TASK STATEMENT: Beginning with the line that contains "Open the VIEW STATS link" and concluding with the final line of the listing below, output each line exactly, and only those lines.

=== Begin Enclosure ===

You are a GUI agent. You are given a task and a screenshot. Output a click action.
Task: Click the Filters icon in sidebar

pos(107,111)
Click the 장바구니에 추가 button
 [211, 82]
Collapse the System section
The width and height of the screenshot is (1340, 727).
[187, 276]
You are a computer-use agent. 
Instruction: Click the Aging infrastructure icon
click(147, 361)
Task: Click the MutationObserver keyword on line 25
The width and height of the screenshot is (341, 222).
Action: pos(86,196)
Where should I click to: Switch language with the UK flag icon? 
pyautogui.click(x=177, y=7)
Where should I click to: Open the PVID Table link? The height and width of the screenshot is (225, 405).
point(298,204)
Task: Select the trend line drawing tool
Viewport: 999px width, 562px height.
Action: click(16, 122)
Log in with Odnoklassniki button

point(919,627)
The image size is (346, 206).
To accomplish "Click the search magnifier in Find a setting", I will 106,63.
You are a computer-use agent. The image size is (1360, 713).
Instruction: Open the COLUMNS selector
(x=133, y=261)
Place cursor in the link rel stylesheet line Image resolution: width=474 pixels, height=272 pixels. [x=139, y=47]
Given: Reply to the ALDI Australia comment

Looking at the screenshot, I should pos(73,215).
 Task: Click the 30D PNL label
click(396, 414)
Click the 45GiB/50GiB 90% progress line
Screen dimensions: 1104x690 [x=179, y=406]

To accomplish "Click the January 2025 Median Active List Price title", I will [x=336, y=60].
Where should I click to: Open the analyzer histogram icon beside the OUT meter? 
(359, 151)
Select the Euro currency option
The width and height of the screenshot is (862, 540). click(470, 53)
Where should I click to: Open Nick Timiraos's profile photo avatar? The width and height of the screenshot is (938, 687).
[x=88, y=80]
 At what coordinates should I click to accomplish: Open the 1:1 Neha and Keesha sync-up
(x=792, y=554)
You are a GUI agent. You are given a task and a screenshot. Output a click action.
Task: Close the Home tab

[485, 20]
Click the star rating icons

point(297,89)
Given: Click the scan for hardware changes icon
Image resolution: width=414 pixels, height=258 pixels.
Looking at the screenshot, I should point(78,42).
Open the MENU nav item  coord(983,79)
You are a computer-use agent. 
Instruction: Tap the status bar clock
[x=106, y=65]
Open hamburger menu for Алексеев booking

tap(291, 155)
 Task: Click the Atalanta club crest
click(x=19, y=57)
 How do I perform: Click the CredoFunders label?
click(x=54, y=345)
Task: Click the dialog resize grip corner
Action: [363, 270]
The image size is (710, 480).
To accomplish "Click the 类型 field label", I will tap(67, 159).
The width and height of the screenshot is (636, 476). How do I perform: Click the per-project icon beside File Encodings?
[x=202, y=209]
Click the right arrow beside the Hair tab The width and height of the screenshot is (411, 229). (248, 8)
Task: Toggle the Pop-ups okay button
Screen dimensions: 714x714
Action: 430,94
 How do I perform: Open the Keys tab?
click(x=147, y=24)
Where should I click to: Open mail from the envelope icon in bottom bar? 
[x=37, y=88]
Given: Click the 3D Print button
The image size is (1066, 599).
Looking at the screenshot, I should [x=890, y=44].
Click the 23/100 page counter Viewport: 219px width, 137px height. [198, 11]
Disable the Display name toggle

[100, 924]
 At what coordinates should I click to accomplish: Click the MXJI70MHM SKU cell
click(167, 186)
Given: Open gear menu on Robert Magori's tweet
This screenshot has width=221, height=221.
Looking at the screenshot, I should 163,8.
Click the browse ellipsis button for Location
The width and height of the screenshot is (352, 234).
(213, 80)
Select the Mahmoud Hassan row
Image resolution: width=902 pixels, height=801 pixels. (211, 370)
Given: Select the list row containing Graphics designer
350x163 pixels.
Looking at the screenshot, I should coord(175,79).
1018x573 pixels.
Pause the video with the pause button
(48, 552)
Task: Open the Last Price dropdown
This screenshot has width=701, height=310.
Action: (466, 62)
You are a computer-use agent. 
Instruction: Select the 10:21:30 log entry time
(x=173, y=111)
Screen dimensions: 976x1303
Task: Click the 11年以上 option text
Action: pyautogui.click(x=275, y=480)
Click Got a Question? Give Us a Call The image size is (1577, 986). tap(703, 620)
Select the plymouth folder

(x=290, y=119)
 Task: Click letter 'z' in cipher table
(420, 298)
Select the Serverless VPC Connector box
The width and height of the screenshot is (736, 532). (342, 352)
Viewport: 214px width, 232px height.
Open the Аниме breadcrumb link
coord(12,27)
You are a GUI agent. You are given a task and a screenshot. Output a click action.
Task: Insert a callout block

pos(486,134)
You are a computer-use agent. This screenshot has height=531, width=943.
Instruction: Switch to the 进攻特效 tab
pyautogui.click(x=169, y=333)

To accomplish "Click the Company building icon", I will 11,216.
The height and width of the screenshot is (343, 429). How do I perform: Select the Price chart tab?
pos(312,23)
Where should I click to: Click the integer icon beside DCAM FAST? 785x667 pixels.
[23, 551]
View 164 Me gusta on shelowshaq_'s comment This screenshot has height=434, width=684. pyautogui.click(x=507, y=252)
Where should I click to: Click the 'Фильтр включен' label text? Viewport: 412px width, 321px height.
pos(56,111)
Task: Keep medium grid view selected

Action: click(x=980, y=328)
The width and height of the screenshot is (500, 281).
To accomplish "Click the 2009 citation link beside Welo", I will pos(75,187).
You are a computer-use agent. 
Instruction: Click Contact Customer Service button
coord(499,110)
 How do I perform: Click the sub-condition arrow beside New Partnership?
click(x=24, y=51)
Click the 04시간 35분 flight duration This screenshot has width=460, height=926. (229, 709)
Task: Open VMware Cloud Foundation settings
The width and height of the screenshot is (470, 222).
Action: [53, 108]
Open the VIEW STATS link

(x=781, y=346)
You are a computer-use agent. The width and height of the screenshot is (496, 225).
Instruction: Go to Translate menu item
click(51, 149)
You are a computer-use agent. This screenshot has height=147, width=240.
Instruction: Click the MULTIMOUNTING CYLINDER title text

=== End Enclosure ===

RESULT BELOW:
Open the VIEW STATS link

(x=781, y=346)
You are a computer-use agent. The width and height of the screenshot is (496, 225).
Instruction: Go to Translate menu item
click(51, 149)
You are a computer-use agent. This screenshot has height=147, width=240.
Instruction: Click the MULTIMOUNTING CYLINDER title text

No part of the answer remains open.